RECORDS PROVIDED Block Start

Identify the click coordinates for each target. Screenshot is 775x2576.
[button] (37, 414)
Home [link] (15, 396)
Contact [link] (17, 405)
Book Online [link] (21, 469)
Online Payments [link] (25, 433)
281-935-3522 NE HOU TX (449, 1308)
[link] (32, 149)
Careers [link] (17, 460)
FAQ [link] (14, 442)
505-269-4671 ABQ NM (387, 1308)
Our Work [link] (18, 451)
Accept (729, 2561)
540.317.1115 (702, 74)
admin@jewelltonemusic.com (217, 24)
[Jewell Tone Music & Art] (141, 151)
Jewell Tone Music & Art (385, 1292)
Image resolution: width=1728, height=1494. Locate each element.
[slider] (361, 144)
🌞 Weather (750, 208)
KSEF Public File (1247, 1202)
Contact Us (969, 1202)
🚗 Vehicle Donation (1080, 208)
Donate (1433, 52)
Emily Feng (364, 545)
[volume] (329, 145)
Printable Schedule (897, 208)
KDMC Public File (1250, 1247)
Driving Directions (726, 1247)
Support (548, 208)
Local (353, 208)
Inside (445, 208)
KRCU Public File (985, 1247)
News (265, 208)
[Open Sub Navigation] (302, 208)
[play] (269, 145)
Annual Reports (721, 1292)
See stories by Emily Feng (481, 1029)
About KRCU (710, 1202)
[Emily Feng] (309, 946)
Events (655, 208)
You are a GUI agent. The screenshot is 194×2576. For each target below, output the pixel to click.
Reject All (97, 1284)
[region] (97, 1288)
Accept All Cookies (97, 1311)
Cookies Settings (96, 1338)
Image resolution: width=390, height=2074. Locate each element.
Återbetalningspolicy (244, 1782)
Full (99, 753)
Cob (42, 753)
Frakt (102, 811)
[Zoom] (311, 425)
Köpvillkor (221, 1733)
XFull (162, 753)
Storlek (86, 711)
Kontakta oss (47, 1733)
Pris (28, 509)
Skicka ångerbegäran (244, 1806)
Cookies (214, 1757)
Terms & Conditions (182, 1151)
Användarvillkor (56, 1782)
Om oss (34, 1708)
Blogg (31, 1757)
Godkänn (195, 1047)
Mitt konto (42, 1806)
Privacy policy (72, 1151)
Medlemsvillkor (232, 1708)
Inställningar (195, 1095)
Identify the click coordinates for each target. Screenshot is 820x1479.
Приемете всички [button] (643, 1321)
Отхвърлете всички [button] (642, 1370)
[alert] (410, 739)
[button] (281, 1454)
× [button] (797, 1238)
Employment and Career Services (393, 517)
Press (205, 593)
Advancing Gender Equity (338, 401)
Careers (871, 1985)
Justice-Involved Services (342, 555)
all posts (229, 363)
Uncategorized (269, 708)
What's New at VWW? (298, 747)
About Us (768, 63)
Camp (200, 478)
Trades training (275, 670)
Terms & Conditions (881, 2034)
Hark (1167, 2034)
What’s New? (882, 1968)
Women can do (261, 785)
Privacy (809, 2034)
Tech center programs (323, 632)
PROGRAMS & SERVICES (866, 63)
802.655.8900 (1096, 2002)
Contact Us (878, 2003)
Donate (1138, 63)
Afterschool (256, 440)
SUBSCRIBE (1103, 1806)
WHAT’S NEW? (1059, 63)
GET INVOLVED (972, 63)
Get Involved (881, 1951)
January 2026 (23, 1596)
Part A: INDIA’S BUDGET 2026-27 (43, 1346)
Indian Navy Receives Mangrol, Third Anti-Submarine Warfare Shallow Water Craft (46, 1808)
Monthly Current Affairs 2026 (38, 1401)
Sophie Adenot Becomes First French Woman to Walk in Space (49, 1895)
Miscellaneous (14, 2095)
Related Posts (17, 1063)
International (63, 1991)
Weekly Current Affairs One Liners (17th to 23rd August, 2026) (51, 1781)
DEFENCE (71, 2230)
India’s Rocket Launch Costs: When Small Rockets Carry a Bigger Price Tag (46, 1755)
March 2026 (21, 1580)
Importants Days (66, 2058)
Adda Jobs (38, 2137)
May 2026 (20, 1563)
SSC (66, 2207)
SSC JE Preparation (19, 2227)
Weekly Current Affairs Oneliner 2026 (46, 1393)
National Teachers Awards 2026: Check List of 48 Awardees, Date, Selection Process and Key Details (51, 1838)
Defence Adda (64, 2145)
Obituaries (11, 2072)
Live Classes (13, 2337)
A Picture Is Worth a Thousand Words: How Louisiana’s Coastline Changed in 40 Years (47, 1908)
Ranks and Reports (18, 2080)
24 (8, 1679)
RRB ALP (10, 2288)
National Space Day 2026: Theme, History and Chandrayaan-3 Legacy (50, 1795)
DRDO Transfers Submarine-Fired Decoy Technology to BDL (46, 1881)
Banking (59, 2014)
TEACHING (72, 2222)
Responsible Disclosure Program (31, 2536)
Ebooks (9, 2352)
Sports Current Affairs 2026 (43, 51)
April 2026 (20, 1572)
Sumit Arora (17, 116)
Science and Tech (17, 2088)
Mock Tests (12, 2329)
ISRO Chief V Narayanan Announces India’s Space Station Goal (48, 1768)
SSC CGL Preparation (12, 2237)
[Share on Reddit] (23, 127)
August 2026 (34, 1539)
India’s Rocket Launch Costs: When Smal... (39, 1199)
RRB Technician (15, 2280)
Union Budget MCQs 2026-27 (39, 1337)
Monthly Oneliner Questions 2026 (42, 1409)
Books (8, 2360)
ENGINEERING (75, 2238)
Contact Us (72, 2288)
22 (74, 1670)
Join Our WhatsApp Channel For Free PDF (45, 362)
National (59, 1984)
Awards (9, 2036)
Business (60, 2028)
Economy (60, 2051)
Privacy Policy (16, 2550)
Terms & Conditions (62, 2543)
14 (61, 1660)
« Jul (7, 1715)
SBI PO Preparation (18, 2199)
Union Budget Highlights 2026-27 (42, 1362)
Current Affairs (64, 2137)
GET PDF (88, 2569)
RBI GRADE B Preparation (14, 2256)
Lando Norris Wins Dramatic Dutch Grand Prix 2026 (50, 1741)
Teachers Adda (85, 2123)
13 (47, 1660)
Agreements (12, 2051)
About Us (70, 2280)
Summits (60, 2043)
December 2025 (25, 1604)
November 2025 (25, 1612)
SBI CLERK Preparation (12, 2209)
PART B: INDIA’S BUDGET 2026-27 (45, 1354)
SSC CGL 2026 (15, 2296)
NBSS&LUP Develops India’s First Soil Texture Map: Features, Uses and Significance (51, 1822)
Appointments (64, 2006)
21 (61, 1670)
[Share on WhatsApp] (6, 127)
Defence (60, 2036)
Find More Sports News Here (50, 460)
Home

RECORDS PROVIDED Block End

**PROBLEM REQUIREMENTS**
"link" is the word to look for; copy every line of the data that has it.

**TASK RESULT**
Home [link] (15, 396)
Contact [link] (17, 405)
Book Online [link] (21, 469)
Online Payments [link] (25, 433)
[link] (32, 149)
Careers [link] (17, 460)
FAQ [link] (14, 442)
Our Work [link] (18, 451)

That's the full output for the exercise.